Greene once enjoyed the kind of anonymity she got in dressing up as the Diboll mascot (a lumberjack), but knows what she’s accomplished at Penn State puts her in the forefront in her hometown.

“Numbers right now don’t mean anything to me, but later in life I believe they will because I’m able to inspire somebody from Diboll or a small town that they can do anything they want,” she said. “In a way, I don’t like the spotlight, but in a positive way I don’t mind being in the public eye. I don’t mind being a role model for kids back in Diboll.”

Washington says where Greene has come from to where she is now is certainly an inspiration.

“To watch her in her words ‘blossom,’ I think that is a very adequate description,” Washington said of Greene. “Now every time you see her she’s got a smile on her face and she’s open. She talks to teammates. She’s a leader, a quiet leader.
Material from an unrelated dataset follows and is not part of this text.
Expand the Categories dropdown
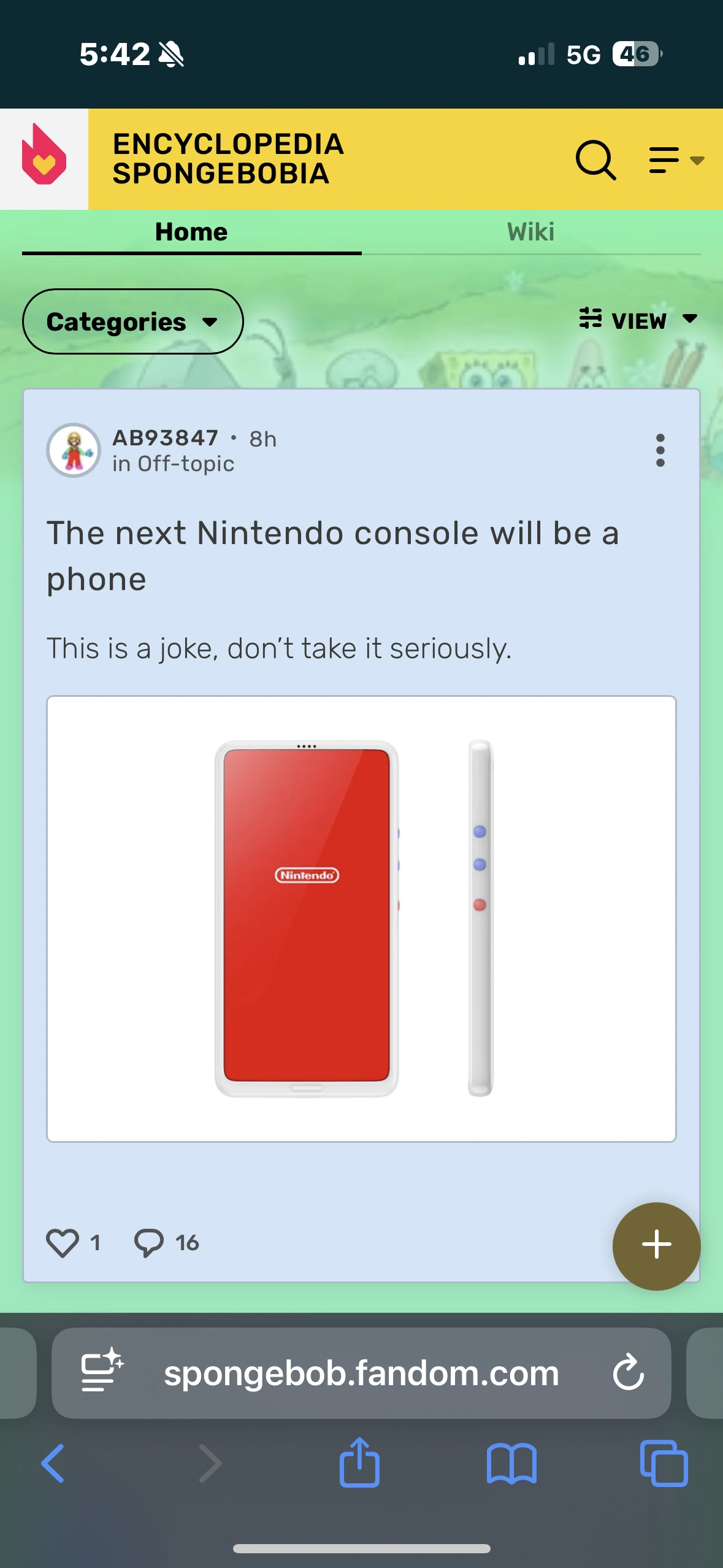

“She’s going to leave here and do great things. She’s developed a confidence in herself to take on any challenges that come her way because her transition to college was so foreign and in a lot of ways very tough. If she can get through this, she can get through anything.”

Greene’s teammates agree. “Just to see her sort of grow up — and that’s not in a bad way — from a basketball standpoint and being away from home, I like the Nikki I see now so much more that she has grown into herself,” Wolfe said.

Greene, who loves all kinds of music (2,000-plus songs on her computer), hats and Vans shoes (she wanted to be a skateboarder but had to quit because of its risk to her basketball career), likes what she sees when she looks in the mirror these days.

She sees both the “world as her canvas” and the “canvas as her world.”

Call it a growth experience.

“I definitely appreciate everything that I’ve done at Penn State,” she said. “I’ve gotten to travel the world. … Everything that I’ve experienced here, I would not take back. I don’t regret making my decision to come here because I know that I would have grown or experienced as much as I have or wouldn’t have met so many different people. I love it here.

Game notes: Penn State defeated Michigan (19-7, 8-5) by a score 59-49 earlier this seasons, using a 12-0 run at the end of the game. ... The Lady Lions lead the all-time series 29-9, including 14-2 at home. ... Penn State has won 19 straight at the Jordan Center. ... The Wolverines’ Kate Thompson has 96 3-pointers on the season.